3. Haryana Congress spokesperson Dharambir Goyat respects women except for one teeny-weeny thing: he believes it is her fault when she gets raped. “I don't feel any hesitation in saying that 90 per cent of the girls want to have sex intentionally but they don't know that they would be gangraped further, as they find some lusty and pervasive people in the way ahead.”
Sorry to spoil your idea of an ‘ideal Indian woman’, Mr Goyat, but 100 percent of them want to have sex — but when it is of their own choice.
4. Union coal minister Sriprakash Jaiswal feels women are commodities that lose their value as they grow old. He said, “Jaise jaise samay beet-ta hai patni purani hoti jati hai, woh maja nahi reh jata hai." Was the good minister implying that this is when men need to venture out and force themselves on the women?
5. If that is the danger, the solution came from Andhra Pradesh’s Congress party president Botsa Satyanarayana, who warned women against venturing out after dark. His advice? “Just because India achieved freedom at midnight does not mean women can venture out after dark.”
6. BJP MLA Banwari Lal Singhal also has an advice: “Ban skirts as school uniform to reduce harassment of girl students.”
7. Not to be left behind on the solution front, BSP leader Rajpal Saini says, “There is no need to give phones to women and children. It distracts them and is useless. Why do women need phones? My mother, wife and sister never had mobile phones. They survived without one."
8. Earlier, Congress MP Sanjay Nirupam had called TV actor-turned-politician Smriti Irani of the BJP a “naachne-wali” (one who dances for money). "Kal tak paiso ke liye TV par thumke lagati thi. Aaj chunavi vishleshak ban gayi!” (She danced for money on TV till the other day and has now become a poll analyst on TV!)” the Mumbai politico said. Obviously, Mr Nirupam has forgotten his own ‘BiggBoss’ days.
9. CPI(M) leader Anil Basu (now expelled) had a curious poser for West Bengal CM Mamata Bannerjee: “From which bhatar (Bengali slang for a prostitute's client) did she get Rs 24 crore to fund the Trinamool Congress's poll expenses?” Of course, the eminent neta knew that whenever a woman needs Rs 24 crore for election campaigns, she will go to a pimp. No questions asked.
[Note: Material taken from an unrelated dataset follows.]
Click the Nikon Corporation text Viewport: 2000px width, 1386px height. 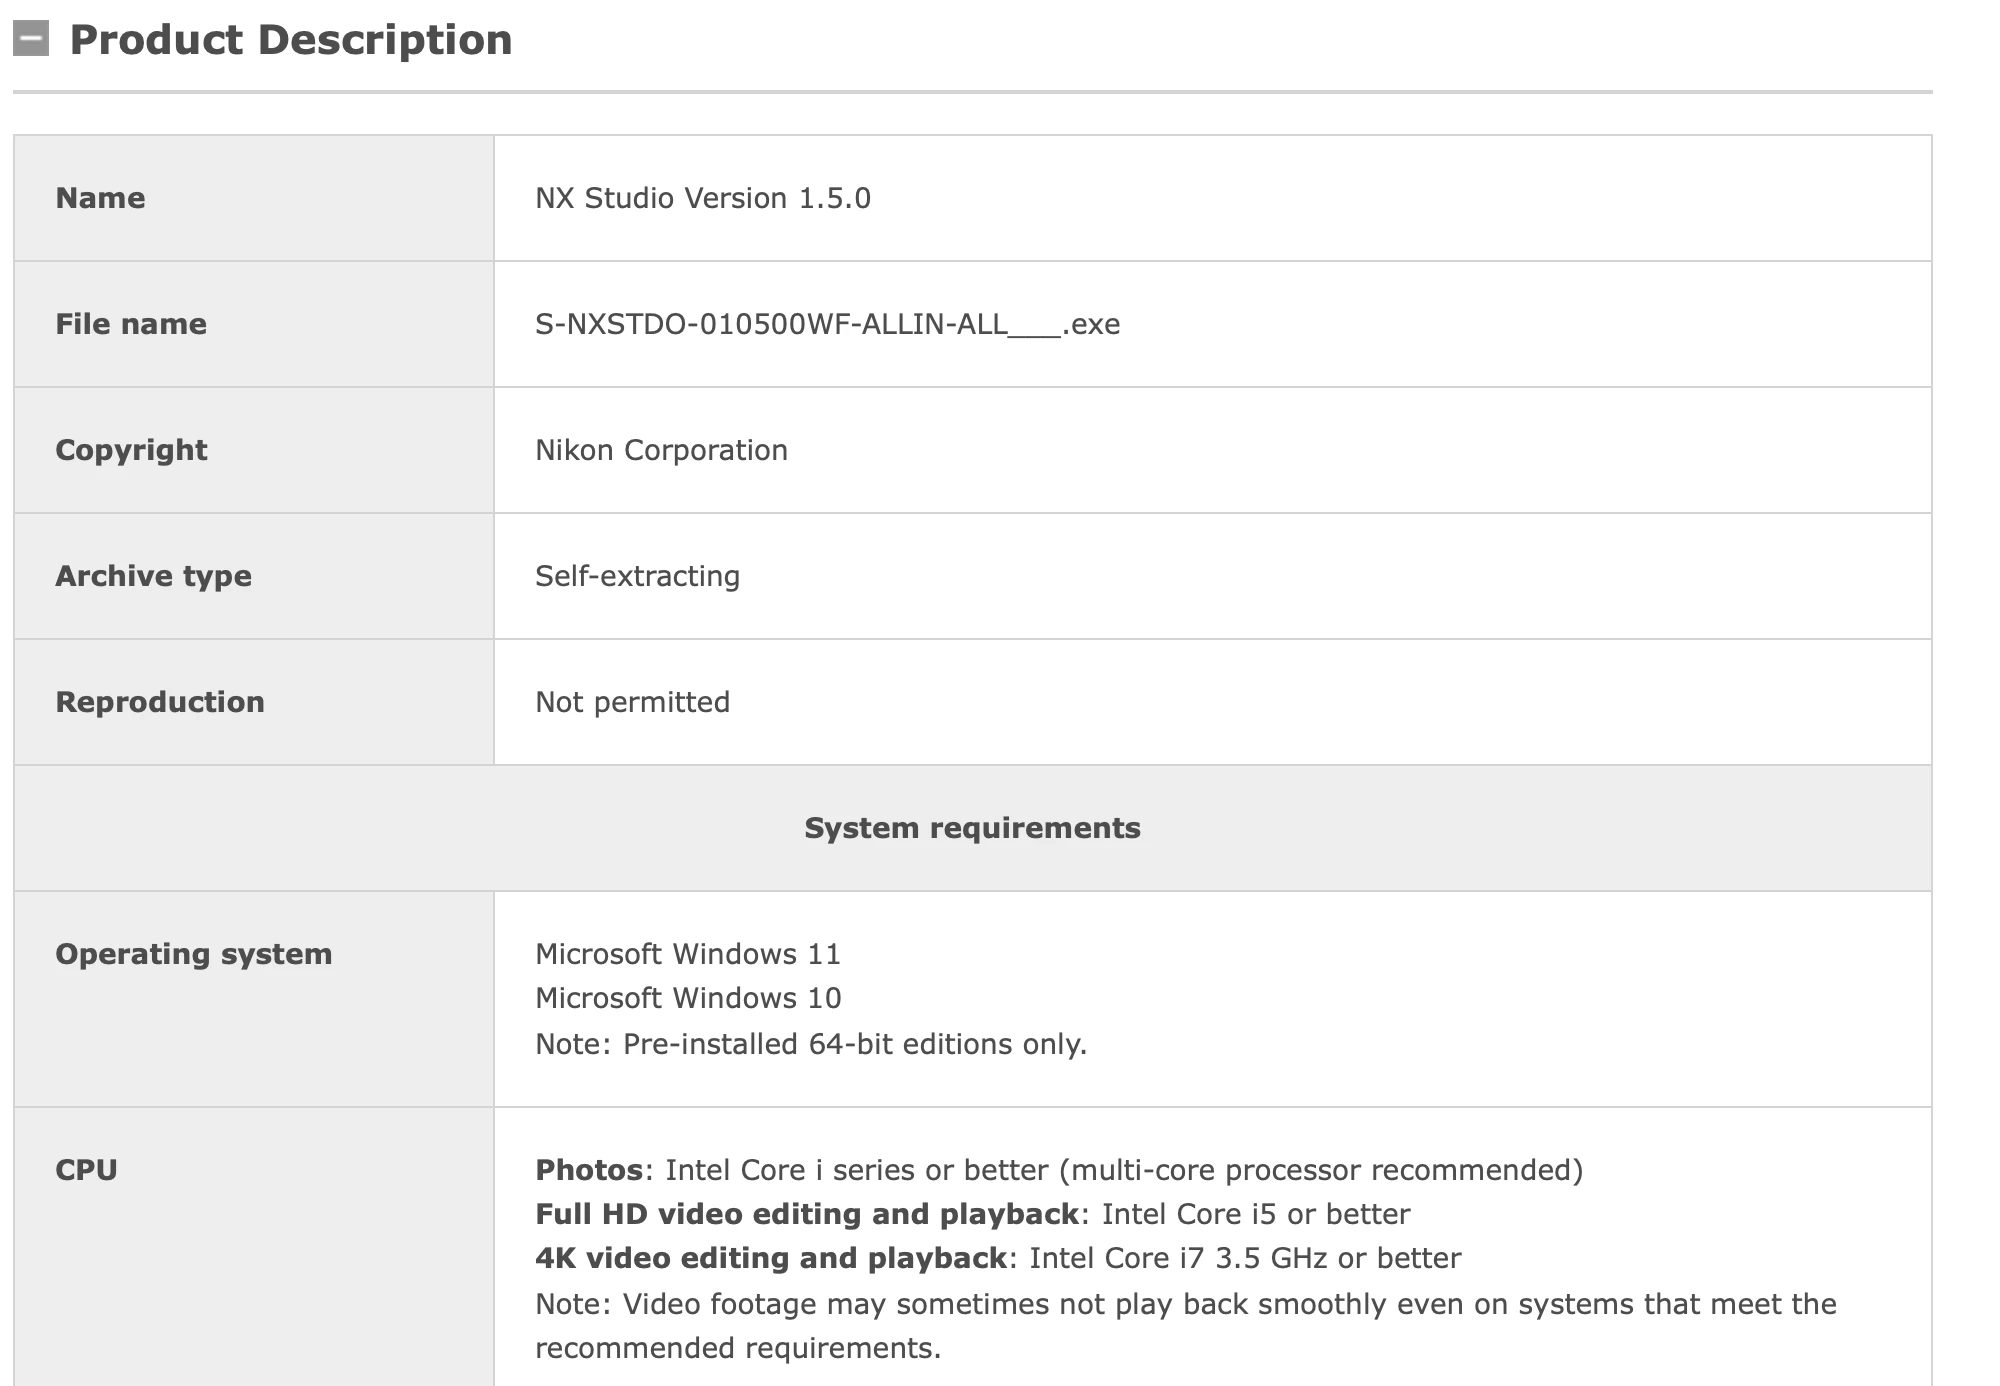tap(661, 450)
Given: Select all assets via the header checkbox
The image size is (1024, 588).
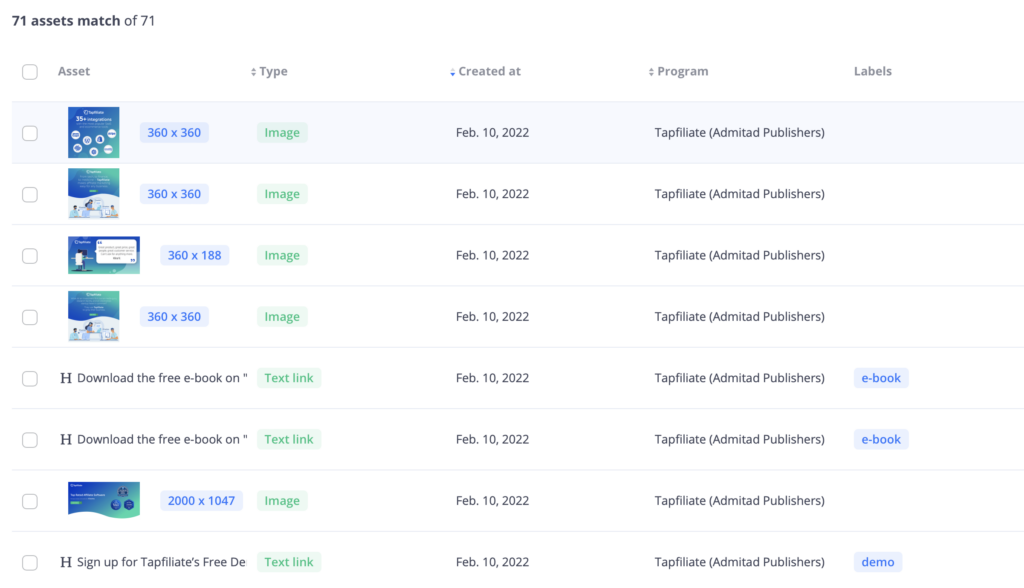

10. President Pranab Mukherjee’s son and an MP from Bengal, Abhijit Mukherjee, meanwhile, thinks women can either be Mother India or Miss India. “Those who claim to be students — I can see many beautiful women among them — highly dented-painted (sic)... They're giving interviews on TV; they have brought their children to show them the scenes,” he had said at the height of the youth movement against rape and sexual violence in Delhi. (Read our earlier column here).
# Just as an aside, Gujarat chief minister Narendra Modi had a peculiar question about Shashi Tharoor’s wife Sunanda Pushkar: “Have you ever heard of a Rs 50-crore girlfriend?” Eh, care to elaborate more, Mr Modi?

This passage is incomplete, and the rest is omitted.